Celsius Holdings (CELH 3.98%), a lifestyle fitness drink producer in the performance energy area, soared as high as 38% early Tuesday morning after delivering a stronger than expected first quarter.
Celsius' first-quarter revenue of $28 million was a 95% increase over the prior year, setting a first-quarter company record and topping analysts' estimates of $23 million. Gross profit jumped 128% from the prior year to $13 million, and earnings per share checked in at $0.01, topping analysts' estimates of a $0.01 per share loss.
"Through new and expanded relationships with U.S. retailers and additional DSD distribution agreements, we further expanded our presence and increased throughput to consumers during the first quarter," said John Fieldly, president and CEO, in a press release. "Trend forward functional data indicates Celsius is growing faster than the category, and our financial results reinforce the strong performance of our business."
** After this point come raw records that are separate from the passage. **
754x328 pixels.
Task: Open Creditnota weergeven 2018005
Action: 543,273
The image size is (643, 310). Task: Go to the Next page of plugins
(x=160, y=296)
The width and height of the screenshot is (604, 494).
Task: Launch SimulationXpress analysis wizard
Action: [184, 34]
Another positive takeaway for investors was that management noted demand for its beverages remained strong despite a shift in consumer purchasing behaviors to online platforms amid the COVID-19 outbreak. Many consumer goods companies have been hit hard due to COVID-19, but Celsius management adapted its business model quickly to emphasize online buying options. Its digital and online platforms boasted a 167% increase in average daily online sales volume compared to the prior year. The company's focus will be to continue to expand its product reach nationwide and to weather and adapt to the change in buying behaviors due to COVID-19. So far, so good.